All lines from the one with "Task: Click the Juventus" through the last line of the data below should be copied exactly; please add nothing.

START RECORDED INFORMATION

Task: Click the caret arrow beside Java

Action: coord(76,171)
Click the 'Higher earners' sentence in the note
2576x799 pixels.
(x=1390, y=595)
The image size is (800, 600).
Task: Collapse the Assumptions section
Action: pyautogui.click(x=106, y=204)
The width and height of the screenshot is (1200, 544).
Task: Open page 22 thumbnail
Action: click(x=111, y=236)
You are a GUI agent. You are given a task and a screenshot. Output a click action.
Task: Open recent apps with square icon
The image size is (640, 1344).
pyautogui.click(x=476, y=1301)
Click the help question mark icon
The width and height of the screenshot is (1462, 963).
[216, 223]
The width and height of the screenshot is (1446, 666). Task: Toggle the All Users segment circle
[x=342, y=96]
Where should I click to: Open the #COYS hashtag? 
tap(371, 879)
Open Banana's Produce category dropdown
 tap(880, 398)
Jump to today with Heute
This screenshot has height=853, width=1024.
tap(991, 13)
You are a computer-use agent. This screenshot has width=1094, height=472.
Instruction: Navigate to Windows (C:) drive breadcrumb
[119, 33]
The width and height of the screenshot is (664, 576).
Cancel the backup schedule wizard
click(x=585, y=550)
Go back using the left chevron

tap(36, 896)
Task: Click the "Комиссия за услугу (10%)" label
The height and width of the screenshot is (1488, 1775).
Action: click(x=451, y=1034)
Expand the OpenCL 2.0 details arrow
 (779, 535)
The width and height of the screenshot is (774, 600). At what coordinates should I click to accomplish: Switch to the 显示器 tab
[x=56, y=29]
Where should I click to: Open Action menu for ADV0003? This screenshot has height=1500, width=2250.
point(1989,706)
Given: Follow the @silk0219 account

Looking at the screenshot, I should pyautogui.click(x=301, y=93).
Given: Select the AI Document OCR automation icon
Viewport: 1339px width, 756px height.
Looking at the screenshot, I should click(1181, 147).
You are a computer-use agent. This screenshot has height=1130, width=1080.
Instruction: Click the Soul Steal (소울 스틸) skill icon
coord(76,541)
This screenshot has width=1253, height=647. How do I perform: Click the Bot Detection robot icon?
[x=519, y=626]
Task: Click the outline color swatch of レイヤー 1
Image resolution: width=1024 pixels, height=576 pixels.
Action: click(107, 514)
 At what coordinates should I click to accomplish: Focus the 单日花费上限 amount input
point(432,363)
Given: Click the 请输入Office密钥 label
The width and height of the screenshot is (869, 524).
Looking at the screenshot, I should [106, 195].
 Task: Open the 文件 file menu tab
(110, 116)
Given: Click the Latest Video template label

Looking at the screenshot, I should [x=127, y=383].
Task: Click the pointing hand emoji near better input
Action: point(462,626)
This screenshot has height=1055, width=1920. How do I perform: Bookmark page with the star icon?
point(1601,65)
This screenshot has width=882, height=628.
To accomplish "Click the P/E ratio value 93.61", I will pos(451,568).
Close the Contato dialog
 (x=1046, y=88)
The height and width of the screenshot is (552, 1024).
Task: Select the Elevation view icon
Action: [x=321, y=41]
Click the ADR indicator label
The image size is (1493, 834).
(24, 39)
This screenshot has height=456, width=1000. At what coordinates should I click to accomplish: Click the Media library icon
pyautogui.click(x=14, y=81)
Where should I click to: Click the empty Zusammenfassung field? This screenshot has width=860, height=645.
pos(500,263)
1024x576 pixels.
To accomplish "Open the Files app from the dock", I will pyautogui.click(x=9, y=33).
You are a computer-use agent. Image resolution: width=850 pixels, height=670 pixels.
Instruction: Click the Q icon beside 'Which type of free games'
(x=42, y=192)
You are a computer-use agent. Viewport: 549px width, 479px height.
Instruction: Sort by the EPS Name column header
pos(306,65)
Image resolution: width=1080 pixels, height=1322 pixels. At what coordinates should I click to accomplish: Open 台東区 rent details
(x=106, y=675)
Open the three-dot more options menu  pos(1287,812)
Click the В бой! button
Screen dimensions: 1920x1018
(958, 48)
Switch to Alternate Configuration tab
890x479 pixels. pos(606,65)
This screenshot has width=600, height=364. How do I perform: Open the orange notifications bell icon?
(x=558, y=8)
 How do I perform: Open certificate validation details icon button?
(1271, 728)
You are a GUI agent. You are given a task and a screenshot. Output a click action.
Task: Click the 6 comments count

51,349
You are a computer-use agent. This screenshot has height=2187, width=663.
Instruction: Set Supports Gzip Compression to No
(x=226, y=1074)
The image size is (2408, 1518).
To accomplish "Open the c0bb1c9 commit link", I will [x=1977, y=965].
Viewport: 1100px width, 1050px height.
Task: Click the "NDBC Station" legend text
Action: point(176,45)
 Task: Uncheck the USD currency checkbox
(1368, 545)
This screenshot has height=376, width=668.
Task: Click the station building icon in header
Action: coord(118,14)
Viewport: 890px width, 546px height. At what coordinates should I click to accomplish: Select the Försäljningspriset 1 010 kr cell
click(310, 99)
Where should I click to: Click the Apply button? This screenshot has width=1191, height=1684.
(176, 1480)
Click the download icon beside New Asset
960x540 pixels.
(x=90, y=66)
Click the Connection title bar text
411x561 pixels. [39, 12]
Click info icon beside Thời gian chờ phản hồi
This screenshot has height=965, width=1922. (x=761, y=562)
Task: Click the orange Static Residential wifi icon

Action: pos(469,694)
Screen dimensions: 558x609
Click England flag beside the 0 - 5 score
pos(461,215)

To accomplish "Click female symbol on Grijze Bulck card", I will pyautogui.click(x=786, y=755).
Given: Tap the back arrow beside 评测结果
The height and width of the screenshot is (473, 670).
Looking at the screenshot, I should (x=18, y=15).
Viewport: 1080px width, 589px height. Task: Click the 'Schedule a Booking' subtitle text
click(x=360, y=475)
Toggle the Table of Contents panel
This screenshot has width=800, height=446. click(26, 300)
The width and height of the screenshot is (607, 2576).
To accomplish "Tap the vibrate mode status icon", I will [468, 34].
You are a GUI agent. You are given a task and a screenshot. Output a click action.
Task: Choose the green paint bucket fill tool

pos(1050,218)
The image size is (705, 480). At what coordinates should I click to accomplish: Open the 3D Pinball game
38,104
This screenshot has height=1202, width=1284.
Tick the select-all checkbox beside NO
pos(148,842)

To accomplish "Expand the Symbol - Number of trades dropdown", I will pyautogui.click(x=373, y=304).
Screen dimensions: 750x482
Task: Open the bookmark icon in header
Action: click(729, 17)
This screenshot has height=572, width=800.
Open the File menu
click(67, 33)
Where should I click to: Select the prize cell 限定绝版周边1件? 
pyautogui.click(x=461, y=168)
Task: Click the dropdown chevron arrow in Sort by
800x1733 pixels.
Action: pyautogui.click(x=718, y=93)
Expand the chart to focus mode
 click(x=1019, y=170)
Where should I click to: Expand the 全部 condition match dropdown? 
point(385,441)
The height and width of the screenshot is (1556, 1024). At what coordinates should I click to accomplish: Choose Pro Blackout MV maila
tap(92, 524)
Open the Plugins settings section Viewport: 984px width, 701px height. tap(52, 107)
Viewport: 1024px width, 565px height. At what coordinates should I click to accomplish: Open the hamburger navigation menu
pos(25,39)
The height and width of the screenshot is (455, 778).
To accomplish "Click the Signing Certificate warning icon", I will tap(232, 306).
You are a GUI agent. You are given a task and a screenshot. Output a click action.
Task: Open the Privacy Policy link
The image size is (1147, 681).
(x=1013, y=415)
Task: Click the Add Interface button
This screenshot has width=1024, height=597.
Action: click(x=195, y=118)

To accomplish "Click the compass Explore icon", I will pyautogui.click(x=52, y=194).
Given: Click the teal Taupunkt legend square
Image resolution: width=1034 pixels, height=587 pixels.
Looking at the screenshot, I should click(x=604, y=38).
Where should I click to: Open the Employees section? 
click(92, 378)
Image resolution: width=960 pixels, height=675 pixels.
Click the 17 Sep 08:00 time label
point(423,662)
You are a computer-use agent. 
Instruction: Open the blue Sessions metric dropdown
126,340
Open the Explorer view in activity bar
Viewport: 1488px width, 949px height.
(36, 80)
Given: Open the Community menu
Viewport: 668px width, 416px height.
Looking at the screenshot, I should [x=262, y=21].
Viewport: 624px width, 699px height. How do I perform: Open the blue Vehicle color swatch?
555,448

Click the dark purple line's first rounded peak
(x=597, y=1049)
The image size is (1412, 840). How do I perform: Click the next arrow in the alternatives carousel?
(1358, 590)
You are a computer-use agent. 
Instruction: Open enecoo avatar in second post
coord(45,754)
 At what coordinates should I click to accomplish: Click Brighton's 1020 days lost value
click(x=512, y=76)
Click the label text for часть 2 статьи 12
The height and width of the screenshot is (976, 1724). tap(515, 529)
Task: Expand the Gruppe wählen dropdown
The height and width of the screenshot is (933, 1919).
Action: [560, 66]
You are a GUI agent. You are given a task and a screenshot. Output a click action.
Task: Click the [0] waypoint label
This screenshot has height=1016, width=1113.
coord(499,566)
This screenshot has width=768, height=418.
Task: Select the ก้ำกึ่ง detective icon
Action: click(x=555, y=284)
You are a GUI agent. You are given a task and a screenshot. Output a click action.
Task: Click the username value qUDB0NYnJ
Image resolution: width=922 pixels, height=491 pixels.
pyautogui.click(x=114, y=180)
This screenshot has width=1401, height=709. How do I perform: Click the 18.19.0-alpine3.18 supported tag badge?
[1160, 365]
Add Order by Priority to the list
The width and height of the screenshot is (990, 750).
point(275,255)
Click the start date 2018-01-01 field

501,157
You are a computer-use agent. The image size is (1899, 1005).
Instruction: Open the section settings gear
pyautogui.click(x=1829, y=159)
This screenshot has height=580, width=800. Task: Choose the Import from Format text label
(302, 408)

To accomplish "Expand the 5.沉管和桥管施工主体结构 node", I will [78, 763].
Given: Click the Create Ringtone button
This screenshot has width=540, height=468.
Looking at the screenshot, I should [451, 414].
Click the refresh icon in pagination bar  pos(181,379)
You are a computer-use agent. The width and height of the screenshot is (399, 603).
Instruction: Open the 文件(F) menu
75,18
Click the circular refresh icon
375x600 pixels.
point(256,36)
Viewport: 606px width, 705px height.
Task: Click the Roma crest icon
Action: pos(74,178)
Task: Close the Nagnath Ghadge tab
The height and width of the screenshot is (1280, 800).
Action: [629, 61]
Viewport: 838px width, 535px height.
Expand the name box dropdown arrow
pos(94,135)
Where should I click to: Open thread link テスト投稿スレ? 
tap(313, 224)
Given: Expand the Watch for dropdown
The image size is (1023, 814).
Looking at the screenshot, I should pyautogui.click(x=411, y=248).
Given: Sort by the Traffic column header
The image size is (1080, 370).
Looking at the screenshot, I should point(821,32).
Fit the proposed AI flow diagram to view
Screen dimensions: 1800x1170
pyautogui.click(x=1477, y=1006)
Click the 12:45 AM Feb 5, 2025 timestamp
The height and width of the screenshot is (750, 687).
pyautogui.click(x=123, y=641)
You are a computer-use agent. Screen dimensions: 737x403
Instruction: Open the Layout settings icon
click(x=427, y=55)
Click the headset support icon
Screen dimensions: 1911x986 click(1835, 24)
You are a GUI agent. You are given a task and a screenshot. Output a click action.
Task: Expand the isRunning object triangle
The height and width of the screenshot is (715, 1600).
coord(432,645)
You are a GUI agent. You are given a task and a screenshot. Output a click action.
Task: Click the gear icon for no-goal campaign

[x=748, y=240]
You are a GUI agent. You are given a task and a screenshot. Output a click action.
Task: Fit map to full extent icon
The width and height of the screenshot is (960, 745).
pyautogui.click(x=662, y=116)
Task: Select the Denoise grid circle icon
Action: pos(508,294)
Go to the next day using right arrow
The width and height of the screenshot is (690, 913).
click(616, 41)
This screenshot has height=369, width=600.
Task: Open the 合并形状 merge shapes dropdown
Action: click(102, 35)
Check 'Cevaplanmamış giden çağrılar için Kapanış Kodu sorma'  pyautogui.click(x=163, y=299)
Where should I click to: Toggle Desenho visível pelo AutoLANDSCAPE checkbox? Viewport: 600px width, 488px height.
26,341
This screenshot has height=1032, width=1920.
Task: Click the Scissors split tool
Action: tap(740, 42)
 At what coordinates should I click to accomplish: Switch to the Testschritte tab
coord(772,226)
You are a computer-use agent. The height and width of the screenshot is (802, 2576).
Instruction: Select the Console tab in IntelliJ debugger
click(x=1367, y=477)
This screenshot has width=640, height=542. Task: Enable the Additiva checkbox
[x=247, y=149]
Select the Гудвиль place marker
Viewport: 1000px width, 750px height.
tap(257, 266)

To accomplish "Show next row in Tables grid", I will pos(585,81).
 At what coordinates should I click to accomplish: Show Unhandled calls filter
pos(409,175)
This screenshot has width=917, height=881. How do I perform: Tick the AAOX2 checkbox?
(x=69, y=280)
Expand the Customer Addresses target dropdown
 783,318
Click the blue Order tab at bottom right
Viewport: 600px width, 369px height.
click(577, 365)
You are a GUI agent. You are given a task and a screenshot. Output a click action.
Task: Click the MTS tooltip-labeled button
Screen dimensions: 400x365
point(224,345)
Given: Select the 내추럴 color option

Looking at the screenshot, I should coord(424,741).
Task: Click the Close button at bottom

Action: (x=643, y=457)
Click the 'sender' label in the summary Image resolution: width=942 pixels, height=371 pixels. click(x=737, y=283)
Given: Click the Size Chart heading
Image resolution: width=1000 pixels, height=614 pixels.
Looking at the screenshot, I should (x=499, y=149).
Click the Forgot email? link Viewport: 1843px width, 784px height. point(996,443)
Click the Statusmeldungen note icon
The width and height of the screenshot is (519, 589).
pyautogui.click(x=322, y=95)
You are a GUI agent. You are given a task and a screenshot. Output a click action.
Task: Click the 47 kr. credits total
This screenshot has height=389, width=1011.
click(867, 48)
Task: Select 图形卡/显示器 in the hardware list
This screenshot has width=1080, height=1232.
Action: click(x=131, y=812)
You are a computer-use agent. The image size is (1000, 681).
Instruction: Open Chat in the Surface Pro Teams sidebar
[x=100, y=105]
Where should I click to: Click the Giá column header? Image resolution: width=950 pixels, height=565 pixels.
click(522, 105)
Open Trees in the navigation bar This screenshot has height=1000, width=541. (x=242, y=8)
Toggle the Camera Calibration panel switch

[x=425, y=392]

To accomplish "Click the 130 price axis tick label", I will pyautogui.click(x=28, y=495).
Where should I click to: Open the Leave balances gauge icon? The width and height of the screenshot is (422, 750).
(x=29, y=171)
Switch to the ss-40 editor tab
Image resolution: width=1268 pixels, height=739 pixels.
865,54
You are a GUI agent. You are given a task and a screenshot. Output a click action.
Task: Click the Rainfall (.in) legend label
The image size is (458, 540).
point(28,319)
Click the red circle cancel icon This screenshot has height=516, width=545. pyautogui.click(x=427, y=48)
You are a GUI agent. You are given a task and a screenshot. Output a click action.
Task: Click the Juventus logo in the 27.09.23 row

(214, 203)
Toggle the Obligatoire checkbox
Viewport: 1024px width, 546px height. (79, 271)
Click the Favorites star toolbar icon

END RECORDED INFORMATION

[RESULT OF THE EXERCISE]
Task: Click the Juventus logo in the 27.09.23 row

(214, 203)
Toggle the Obligatoire checkbox
Viewport: 1024px width, 546px height. (79, 271)
Click the Favorites star toolbar icon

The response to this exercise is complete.